James et al. performed a case-control study on 20 women with PCOS and 10 ovulatory women who were matched with respect to BMI. The patients with PCOS were found to have significantly higher serum amylin levels than the control group and there was a significant positive correlation between fasting insulin and amylin levels in PCOS patients and healthy controls. After glucose ingestion, amylin response was correlated with the glucose response in women with PCOS, and metformin treatment reduced serum amylin levels [12].

However, in the present study we found that patients with PCOS had lower serum amylin levels than healthy controls. When a subgroup analysis based on BMI was made, normal-weight PCOS patients were found to have significantly lower amylin levels than the normal-weight and overweight controls, and the overweight PCOS patients also had significantly lower amylin levels than the normal-weight and overweight controls. Amylin levels were also found to correlate negatively with Ferriman-Gallwey scores and ovarian volumes.
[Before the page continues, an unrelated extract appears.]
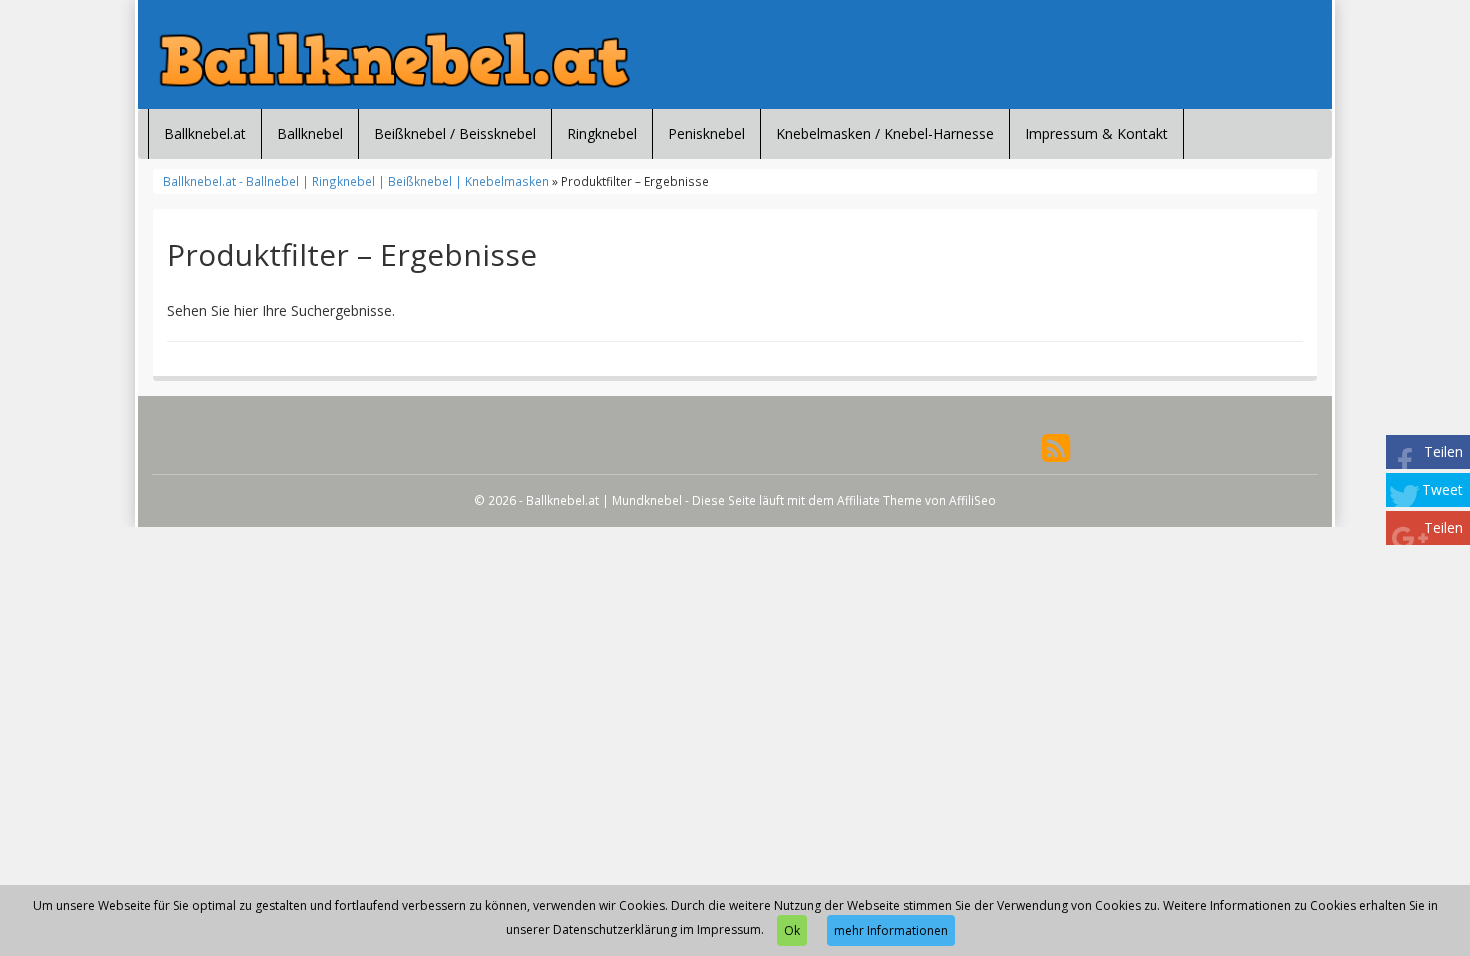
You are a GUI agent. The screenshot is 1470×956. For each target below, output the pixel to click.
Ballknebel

These contradictory results might be due to the lack of obese and morbidly obese groups, the differences in the laboratory skills, and the variations in the techniques used for the measurement of serum amylin concentrations. Another reason might be the existence of mechanisms that prevent the elevation in serum amylin concentrations that would occur in relation with the glucose intolerance in PCOS patients.

Conclusions

In conclusion, serum amylin concentrations were decreased and serum preptin levels remained unchanged in PCOS patients when compared to BMI-matched healthy controls. Subgroup analysis based on BMI groups indicated that serum amylin levels are significantly higher in healthy women than in PCOS patients, regardless of whether these patients are slim (BMI <25 kg/m2) or overweight (BMI ≥25 kg/m2). These findings suggest the presence of mechanisms that block the elevation in serum amylin concentrations that would occur in response to the impaired glucose metabolism in PCOS patients. Further research is warranted to clarify how serum preptin and amylin levels are altered with respect to BMI in ovulatory women and PCOS patients.